Dylan Matthews has done a deep dive into the various Paul budgets of the last three years, and the findings are jarring. “The gap between Paul’s budget and Ryan’s,” he writes, “is nearly as big as the gap between Ryan’s and Democrats.”
On one occasion or another, Paul has proposed completely abolishing the Departments of Education, Housing and Urban Development, and Energy; the Bureaus of Reclamation and Indian Affairs; all foreign aid; and the Earned Income Tax Credit and Child Tax Credit. On the tax side, he proposes a flat income tax and scrapping the tax on estates, capital gains, dividends, large gifts, as well as the Alternative Minimum Tax.
As Matt Bruenig concludes, this would amount to a stupendous redistribution of income from poor to rich, likely unprecedented in American history. The poor would see their taxes massively increased, while the rich would enjoy a corresponding decrease.
In Paul’s dream world, other government departments get merely eviscerated. The Interior Department is cut by 78 percent, State by 71 percent, the General Services Administration by 85 percent, and the Transportation and Agriculture departments by a comparatively modest 49 percent cut each. The military was cut by 30 percent in early budgets, though Paul has since reversed himself on that.

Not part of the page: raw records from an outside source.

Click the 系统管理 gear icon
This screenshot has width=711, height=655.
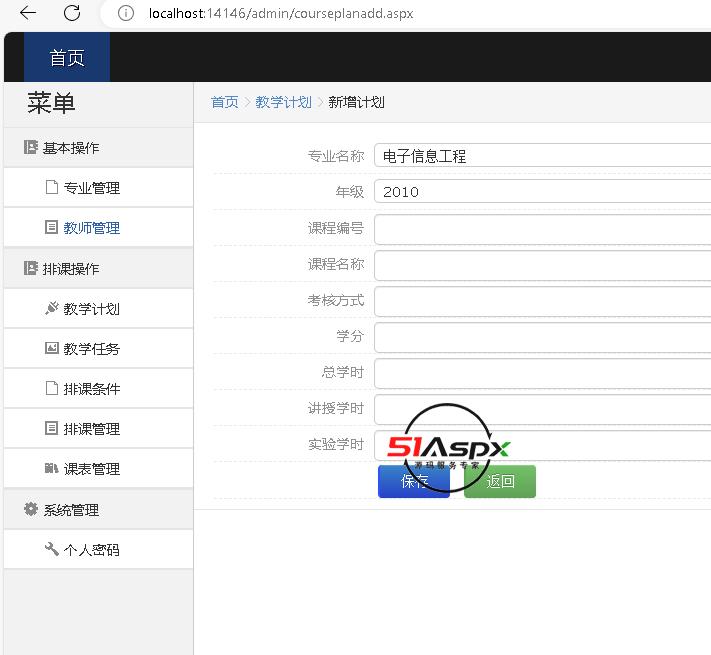[30, 510]
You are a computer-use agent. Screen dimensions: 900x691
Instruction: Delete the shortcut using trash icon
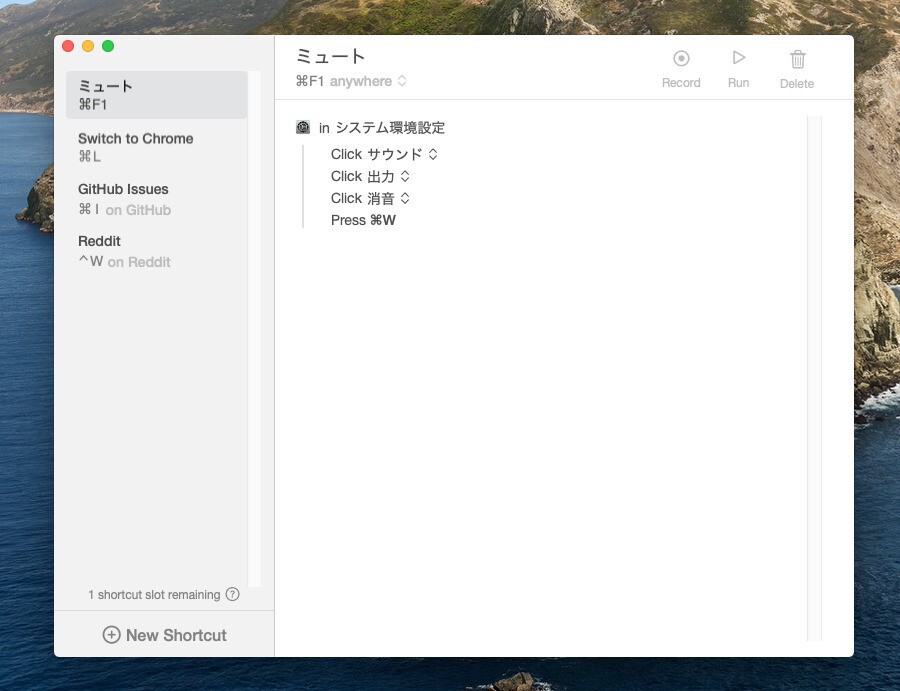pyautogui.click(x=797, y=60)
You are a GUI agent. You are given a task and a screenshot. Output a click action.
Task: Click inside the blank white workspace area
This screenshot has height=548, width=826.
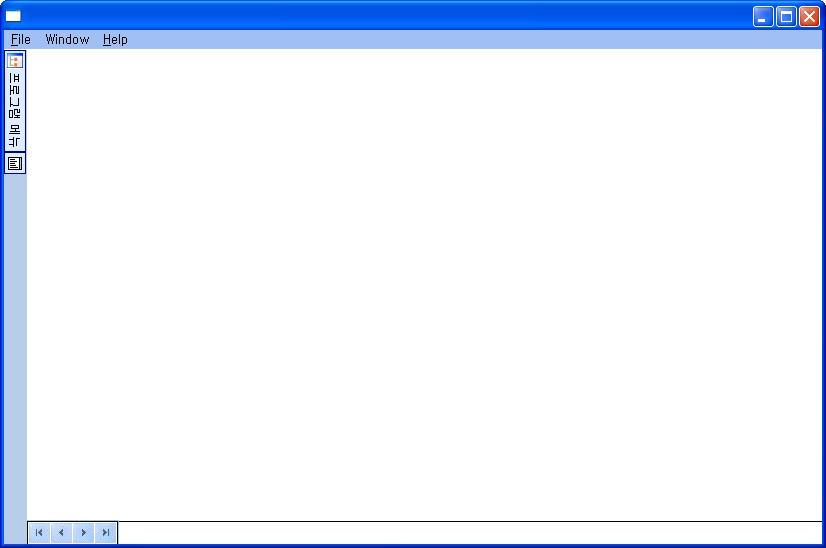tap(425, 285)
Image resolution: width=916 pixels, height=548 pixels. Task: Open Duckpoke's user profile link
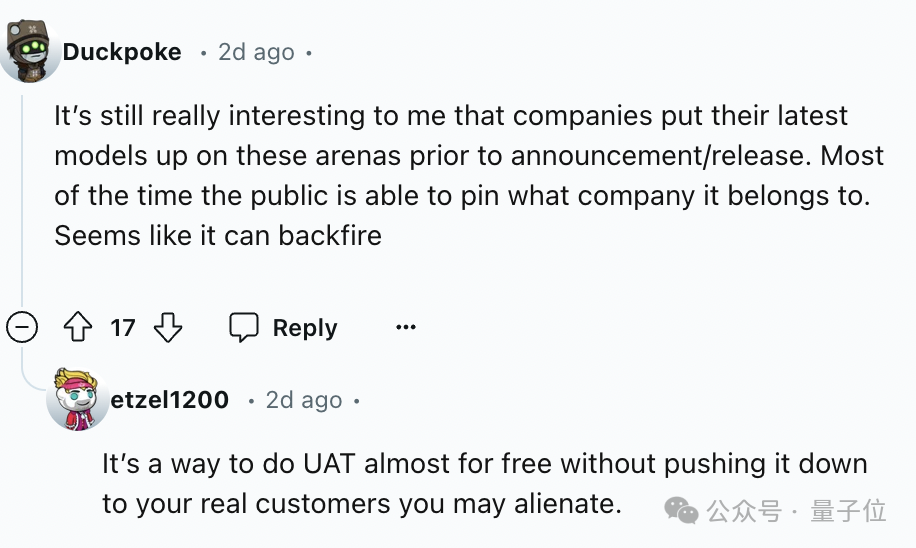[x=121, y=52]
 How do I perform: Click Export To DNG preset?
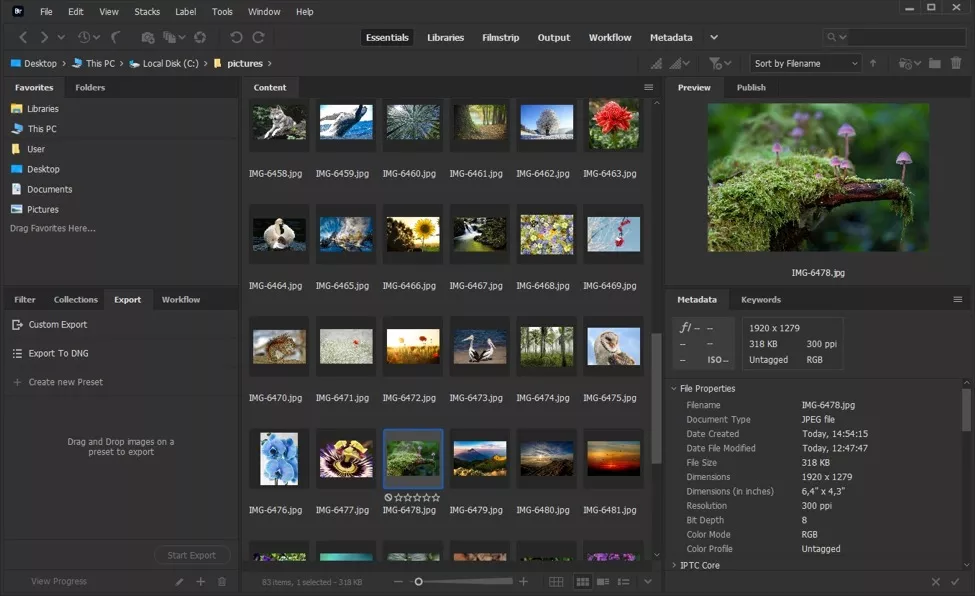point(58,353)
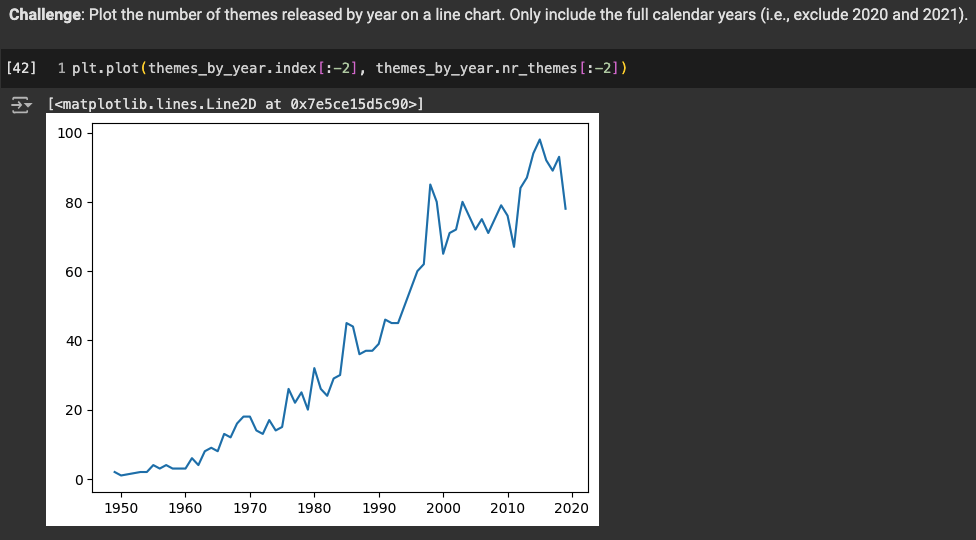Click the 1980 x-axis tick label
Screen dimensions: 976x540
[x=314, y=508]
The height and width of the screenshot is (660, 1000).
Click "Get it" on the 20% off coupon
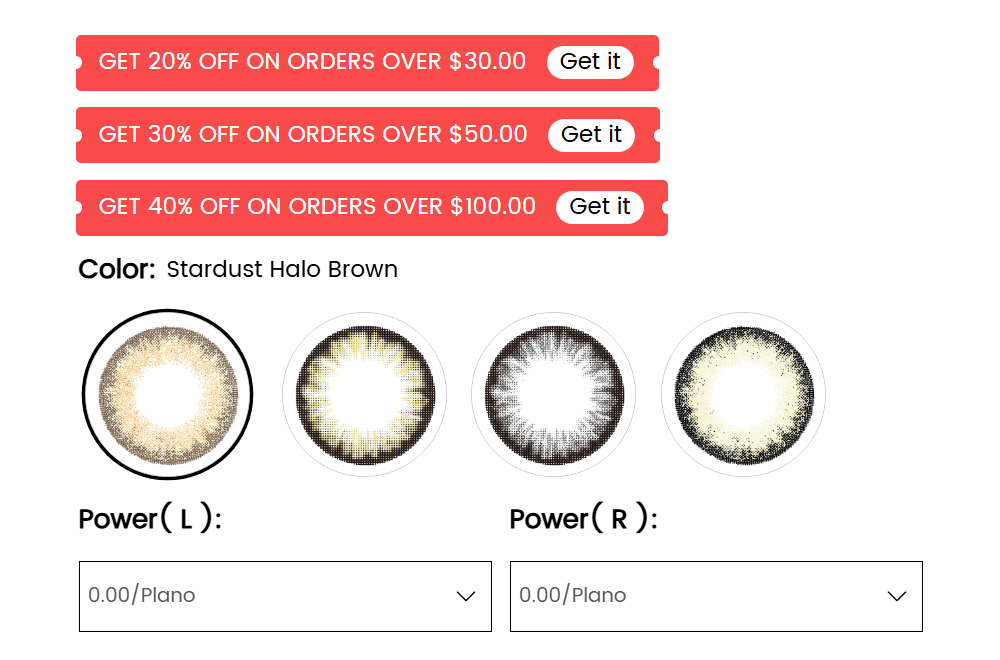590,62
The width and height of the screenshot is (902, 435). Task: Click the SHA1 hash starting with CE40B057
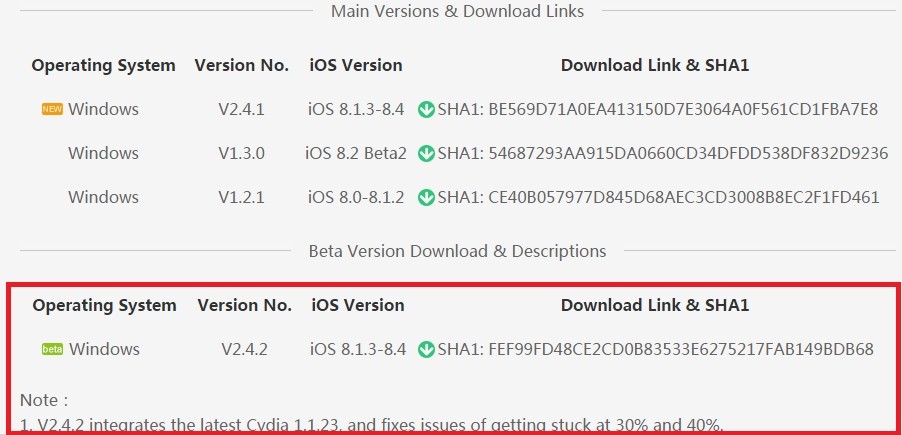(x=684, y=197)
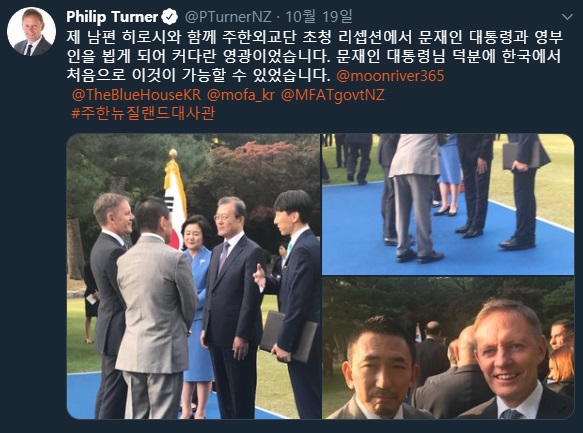This screenshot has width=583, height=433.
Task: Open the @MFATgovtNZ mention link
Action: click(332, 95)
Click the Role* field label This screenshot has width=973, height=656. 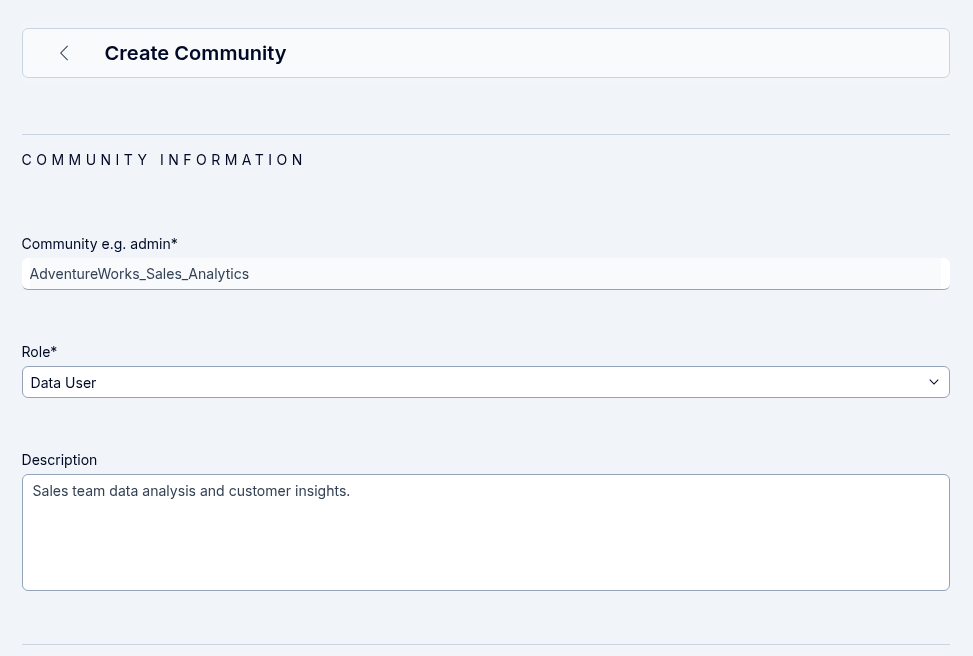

But wait, there’s more! Science gets gored by Paul, with 20 percent of funding taken from the National Institutes of Health, 25 percent from NASA, 20 percent from the U.S. Geological Survey, 62 percent from the National Science Foundation, and even 20 percent from the Centers for Disease Control and Prevention (which, you may recall, recently prevented an outbreak of Ebola in the U.S.).
These aggressive cuts to discretionary spending are the simple result of huge tax reductions combined with a balanced budget. But Paul also appears to be groping as far towards the libertarian “night watchman state” — limited to the police, military, and courts — as he dares. Though Paul’s views, tainted by roots in his father’s very long history of bigoted conspiracy nutbaggery, are far from the austere purity of Robert Nozick, it’s clear Paul thinks most of what the government has done since the 1930s is illegitimate.
He’s a supporter of the Lochner doctrine, named after a 1905 Supreme Court case that conveniently discovered an unwritten “liberty of contract” in the 14th Amendment and thus abolished most laws regulating working conditions. He’s a fan of the Supreme Court decisions against the New Deal. His latest budget argues that anything but a flat tax is likely unconstitutional. It seems clear that if he had his druthers, he really would abolish everything but the police, the military, and the courts.
This extreme suspicion of federal government is only matched by his reverence for rich people and businesses; Paul does not touch property law, special legal protections for corporations, or even the wretched mortgage interest deduction. His position would fit reasonably well in the Gilded Age or the pre-World War I era, when “due process” for workers was often non-existent.
But it was Thomas Jefferson who made the most sustained effort to bring the libertarian utopia into being. Fighting against Alexander Hamilton and his allies, Jefferson did about all he could, especially early in his first term, to implement the night watchman state. It didn’t work very well, and he began abandoning the effort by the end of his term — and he was living in an agrarian slave society. Trying it in 2016 is patently preposterous.